SwagJ · May 25, 2020, 2:49pm

Dear all,

I have a question about the memory consumption of tf.gather and pytorch equivalent implementation.
So I have a tensor A of size: [Nx32], and an B array of [Nx3], every row of B is contains the row indices I wanted to select from A, so the final output I want will be an array of size:[Nx3x32]
for example

A = torch.rand((6,32))
B = torch.tensor([[1,2,3],[2,4,5],[2,6,5],[1,5,3],[1,2,5],[4,5,6]]) - 1
#in tensorflow, I can just do tf.gather(A,B,axis=0), then it will give me output of size[6x3x32]
# in pytorch the way I come up with is 
A_enlarged = tf.stack([A]*6,dim=0)
output = A[:,B]
#this should gives me the same result

But for my implementation N is quite large, so the A_enlarged will consume a lot of memory. Is there tf.gather equivalent function in pytorch? Or tf.gather consume the same amount of memory what I have implementation in pytorch? I am looking forward to your reply. Thank you very much

albanD · May 26, 2020, 1:10am

Hi,

Can you share what output you expect to get on a small Tensor here?

SwagJ · May 26, 2020, 11:18am

Sure, just for small tensor purpose, I make dim[1] of A be 9 instead of 32. New code will be as below.
The is an error on previous code. I have corrected it.

A = torch.rand(6,9)
# A: tensor([[0.4918, 0.9813, 0.6889, 0.3126, 0.3797, 0.5551, 0.8716, 0.2215, 0.5576],
#        [0.7467, 0.4867, 0.6318, 0.4681, 0.1874, 0.9327, 0.6479, 0.0885, 0.9818],
#        [0.0431, 0.3718, 0.4447, 0.6178, 0.8779, 0.5084, 0.4198, 0.7450, 0.3994],
#        [0.5677, 0.7410, 0.2781, 0.9504, 0.1205, 0.6734, 0.2124, 0.4071, 0.7975],
#        [0.0432, 0.1230, 0.7874, 0.3125, 0.2123, 0.8771, 0.1967, 0.6190, 0.6263],
#        [0.0129, 0.1492, 0.0374, 0.2873, 0.4654, 0.2602, 0.7498, 0.4395, 0.7209]])
B = torch.tensor([[1, 2, 3], [0, 3, 4], [4, 5, 2], [1, 4, 5]])

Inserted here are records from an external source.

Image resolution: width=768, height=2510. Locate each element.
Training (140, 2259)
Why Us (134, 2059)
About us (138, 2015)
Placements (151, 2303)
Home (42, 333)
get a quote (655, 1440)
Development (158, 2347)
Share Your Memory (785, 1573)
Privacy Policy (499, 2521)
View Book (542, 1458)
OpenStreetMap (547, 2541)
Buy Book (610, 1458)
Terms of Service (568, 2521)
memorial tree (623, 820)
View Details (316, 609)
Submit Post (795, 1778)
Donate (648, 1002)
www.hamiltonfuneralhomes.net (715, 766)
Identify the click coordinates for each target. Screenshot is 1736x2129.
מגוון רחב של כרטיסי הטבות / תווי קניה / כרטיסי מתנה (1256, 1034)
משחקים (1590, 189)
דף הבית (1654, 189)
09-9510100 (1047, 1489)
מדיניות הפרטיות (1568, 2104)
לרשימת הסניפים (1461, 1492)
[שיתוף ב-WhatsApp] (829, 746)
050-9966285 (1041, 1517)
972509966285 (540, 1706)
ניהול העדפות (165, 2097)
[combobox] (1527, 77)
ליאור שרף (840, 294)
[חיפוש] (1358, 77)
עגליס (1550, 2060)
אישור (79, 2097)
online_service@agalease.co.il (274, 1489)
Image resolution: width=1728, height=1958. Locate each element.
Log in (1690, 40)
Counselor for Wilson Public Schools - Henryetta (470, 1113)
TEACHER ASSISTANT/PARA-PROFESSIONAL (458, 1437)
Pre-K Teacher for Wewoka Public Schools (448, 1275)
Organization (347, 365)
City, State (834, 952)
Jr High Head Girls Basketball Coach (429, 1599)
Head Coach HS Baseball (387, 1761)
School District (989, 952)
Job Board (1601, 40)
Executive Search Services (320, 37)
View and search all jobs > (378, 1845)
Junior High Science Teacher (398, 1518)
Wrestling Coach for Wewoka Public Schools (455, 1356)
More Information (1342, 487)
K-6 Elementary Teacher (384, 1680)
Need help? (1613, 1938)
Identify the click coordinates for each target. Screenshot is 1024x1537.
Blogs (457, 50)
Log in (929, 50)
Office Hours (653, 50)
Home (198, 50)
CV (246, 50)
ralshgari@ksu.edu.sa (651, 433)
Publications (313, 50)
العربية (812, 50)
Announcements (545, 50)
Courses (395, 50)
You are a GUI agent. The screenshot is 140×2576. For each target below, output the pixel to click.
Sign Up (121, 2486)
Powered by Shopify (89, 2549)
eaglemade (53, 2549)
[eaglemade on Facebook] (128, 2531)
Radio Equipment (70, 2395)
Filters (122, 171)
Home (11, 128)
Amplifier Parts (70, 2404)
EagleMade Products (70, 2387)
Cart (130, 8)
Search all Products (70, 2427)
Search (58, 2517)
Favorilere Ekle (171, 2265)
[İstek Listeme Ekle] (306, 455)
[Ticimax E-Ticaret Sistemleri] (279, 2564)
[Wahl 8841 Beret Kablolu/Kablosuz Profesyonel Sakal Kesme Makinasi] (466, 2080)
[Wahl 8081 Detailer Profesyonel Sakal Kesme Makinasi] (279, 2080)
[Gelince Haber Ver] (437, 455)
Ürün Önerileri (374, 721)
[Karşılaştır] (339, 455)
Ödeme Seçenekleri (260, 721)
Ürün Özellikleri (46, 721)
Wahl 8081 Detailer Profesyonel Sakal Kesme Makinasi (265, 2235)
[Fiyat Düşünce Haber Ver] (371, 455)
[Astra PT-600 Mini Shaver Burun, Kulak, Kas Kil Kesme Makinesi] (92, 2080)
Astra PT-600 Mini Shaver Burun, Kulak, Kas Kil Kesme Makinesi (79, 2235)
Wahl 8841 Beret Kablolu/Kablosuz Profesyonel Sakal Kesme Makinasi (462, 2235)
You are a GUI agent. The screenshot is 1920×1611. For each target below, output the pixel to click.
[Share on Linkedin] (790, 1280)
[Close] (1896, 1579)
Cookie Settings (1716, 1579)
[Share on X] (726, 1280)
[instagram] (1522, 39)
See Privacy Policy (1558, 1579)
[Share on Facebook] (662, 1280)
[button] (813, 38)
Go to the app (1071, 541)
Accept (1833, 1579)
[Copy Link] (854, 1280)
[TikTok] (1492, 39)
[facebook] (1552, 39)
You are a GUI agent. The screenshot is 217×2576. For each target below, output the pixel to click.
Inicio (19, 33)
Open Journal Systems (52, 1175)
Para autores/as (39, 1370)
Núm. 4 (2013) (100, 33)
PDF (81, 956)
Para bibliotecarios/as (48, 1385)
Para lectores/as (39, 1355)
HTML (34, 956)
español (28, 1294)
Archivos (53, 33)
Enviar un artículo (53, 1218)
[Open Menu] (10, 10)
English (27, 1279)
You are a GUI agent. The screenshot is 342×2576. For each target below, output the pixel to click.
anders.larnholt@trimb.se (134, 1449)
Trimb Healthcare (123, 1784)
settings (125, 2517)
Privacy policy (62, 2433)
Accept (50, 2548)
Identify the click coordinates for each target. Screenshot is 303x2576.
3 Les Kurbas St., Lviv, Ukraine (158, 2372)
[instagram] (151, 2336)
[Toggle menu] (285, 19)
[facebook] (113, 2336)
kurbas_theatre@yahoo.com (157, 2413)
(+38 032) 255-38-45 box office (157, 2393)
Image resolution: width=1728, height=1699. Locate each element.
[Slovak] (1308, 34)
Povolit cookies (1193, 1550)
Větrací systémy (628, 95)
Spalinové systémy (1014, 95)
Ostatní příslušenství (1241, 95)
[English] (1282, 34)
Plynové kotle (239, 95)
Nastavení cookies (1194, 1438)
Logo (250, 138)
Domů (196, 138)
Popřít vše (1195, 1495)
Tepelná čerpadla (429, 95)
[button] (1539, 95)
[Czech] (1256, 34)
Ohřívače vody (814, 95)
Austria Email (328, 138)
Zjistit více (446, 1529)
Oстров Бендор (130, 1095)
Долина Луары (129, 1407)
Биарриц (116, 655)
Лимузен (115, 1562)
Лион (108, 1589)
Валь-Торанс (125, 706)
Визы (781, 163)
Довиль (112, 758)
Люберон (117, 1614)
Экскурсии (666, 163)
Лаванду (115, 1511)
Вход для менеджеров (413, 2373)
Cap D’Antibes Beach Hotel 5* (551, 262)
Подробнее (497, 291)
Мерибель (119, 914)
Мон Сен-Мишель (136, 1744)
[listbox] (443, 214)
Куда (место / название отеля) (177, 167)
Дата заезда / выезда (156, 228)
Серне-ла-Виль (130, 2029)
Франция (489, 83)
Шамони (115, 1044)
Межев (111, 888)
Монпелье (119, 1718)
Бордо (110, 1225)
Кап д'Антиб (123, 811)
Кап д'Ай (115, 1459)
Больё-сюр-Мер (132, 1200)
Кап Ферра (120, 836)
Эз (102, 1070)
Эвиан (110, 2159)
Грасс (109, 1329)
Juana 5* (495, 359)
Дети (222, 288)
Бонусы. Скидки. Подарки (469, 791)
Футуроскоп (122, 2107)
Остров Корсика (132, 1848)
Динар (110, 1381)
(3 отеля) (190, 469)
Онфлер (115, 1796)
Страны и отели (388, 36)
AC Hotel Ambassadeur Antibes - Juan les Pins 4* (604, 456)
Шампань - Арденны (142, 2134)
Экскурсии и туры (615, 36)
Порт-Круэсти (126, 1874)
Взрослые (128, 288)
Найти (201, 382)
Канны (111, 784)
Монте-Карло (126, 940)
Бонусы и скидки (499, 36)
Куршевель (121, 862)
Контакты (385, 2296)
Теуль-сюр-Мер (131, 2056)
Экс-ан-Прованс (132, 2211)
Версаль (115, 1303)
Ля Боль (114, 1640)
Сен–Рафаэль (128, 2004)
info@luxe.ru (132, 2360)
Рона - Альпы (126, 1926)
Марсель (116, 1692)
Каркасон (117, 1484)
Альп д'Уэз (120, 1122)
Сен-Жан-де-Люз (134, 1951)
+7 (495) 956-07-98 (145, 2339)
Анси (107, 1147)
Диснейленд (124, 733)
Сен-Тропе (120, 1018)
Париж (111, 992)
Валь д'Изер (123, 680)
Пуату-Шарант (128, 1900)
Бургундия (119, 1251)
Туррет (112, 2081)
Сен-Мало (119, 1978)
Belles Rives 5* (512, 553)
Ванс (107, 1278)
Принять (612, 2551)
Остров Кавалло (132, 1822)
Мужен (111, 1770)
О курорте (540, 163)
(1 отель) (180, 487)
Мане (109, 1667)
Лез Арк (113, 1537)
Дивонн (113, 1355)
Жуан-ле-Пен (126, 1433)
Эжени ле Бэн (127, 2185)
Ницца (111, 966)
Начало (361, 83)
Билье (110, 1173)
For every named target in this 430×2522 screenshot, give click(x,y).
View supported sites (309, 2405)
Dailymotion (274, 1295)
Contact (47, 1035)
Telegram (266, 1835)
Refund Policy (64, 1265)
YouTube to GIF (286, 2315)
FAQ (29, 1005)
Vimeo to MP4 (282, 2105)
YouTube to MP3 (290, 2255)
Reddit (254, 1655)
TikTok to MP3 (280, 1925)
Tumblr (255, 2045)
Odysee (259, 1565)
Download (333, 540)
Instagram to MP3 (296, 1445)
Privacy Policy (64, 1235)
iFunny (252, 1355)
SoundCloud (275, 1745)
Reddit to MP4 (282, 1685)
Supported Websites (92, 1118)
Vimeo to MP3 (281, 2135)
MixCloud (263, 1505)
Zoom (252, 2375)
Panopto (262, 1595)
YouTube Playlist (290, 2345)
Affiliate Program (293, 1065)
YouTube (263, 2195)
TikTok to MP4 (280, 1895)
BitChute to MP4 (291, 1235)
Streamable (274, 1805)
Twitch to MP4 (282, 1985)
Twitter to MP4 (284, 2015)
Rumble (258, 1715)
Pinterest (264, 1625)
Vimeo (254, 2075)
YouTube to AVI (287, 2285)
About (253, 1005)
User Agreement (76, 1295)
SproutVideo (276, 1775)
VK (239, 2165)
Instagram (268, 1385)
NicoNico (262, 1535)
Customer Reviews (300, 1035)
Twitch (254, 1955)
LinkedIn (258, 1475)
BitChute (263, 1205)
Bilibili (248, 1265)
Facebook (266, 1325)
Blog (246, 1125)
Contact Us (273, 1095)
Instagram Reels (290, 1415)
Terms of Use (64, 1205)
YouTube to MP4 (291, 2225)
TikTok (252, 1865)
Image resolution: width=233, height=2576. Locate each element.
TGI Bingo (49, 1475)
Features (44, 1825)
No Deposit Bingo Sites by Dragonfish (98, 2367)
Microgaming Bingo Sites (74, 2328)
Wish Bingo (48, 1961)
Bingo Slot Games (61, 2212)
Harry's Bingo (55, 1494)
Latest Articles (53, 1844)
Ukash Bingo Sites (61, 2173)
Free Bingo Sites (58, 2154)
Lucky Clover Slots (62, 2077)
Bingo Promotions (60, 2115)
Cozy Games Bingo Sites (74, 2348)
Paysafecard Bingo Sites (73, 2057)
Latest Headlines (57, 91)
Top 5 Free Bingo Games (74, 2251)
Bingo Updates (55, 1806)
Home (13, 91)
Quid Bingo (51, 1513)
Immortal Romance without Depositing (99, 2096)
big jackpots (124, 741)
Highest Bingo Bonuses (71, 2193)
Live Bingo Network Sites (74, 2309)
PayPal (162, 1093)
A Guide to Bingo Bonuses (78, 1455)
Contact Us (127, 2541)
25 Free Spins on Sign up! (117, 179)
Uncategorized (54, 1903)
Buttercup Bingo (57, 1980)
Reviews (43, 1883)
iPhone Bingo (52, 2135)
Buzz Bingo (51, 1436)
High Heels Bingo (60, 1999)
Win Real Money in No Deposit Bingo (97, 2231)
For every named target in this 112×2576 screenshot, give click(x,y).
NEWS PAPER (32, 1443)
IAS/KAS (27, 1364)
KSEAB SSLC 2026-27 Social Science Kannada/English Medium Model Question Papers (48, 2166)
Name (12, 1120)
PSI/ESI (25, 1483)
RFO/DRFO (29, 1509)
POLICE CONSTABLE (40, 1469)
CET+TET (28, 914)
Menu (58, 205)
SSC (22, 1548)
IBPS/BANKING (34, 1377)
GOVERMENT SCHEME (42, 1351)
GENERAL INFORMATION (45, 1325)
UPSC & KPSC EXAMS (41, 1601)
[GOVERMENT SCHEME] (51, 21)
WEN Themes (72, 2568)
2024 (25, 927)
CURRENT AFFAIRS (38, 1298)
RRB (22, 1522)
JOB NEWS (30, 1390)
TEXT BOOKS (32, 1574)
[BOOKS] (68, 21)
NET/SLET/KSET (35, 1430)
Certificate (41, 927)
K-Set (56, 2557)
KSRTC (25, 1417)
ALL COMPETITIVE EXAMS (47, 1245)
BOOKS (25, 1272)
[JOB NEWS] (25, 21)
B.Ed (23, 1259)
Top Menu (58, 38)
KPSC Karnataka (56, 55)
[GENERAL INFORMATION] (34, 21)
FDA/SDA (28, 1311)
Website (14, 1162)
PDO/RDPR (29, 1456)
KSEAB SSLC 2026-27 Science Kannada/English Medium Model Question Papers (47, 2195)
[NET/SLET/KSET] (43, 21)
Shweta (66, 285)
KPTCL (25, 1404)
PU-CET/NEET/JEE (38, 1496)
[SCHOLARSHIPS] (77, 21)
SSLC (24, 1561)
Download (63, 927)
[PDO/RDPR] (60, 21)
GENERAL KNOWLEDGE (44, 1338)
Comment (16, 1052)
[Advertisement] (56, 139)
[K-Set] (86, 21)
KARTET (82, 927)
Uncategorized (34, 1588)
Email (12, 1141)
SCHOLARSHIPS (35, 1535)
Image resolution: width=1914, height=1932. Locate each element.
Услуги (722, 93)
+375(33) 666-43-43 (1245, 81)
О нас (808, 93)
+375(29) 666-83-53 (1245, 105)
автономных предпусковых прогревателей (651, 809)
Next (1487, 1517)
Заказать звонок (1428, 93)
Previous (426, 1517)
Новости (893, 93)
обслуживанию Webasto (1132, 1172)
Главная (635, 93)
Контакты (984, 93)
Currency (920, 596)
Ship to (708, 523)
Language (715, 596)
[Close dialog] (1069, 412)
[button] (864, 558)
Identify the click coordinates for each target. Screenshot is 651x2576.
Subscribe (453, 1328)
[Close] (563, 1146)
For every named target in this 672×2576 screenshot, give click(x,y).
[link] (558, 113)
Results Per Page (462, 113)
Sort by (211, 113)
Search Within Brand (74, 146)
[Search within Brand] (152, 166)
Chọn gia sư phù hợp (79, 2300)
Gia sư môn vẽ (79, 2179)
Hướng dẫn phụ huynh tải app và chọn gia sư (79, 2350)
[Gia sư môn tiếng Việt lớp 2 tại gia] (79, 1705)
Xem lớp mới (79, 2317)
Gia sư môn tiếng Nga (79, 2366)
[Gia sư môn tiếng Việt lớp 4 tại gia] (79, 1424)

#expected output with output = A[B,:]
output = A[B,:]
#output = tensor([[[0.7467, 0.4867, 0.6318, 0.4681, 0.1874, 0.9327, 0.6479, 0.0885,
      #    0.9818],
      #   [0.0431, 0.3718, 0.4447, 0.6178, 0.8779, 0.5084, 0.4198, 0.7450,
     #     0.3994],
     #    [0.5677, 0.7410, 0.2781, 0.9504, 0.1205, 0.6734, 0.2124, 0.4071,
     #     0.7975]],

   #     [[0.4918, 0.9813, 0.6889, 0.3126, 0.3797, 0.5551, 0.8716, 0.2215,
   #       0.5576],
   #      [0.5677, 0.7410, 0.2781, 0.9504, 0.1205, 0.6734, 0.2124, 0.4071,
   #       0.7975],
   #      [0.0432, 0.1230, 0.7874, 0.3125, 0.2123, 0.8771, 0.1967, 0.6190,
   #       0.6263]],

   #     [[0.0432, 0.1230, 0.7874, 0.3125, 0.2123, 0.8771, 0.1967, 0.6190,
   #       0.6263],
  #       [0.0129, 0.1492, 0.0374, 0.2873, 0.4654, 0.2602, 0.7498, 0.4395,
  #        0.7209],
  #       [0.0431, 0.3718, 0.4447, 0.6178, 0.8779, 0.5084, 0.4198, 0.7450,
  #        0.3994]],
#
  #      [[0.7467, 0.4867, 0.6318, 0.4681, 0.1874, 0.9327, 0.6479, 0.0885,
  #        0.9818],
  #       [0.0432, 0.1230, 0.7874, 0.3125, 0.2123, 0.8771, 0.1967, 0.6190,
 #         0.6263],
 #        [0.0129, 0.1492, 0.0374, 0.2873, 0.4654, 0.2602, 0.7498, 0.4395,
#          0.7209]]])

This result is the same as tf.gather(A,B,axis=1) theoretically. However, is the memory consumption of the these two the same?

albanD · May 26, 2020, 1:24pm

There are no extra concatenation here and it just reads the values and write to the result when you do indexing like that. So I would guess yes, they will use the same amount of memory.

SwagJ · May 26, 2020, 1:27pm

Just a follow up question. If the B matrix is a tuple of index array. A[B,:] won’t work right? i.e. B=([1,3,4,5],[2,3],[1,3,7])

albanD · May 26, 2020, 1:33pm

I am not a specialist of this, but it should follow the advanced indexing semantic from numpy described here.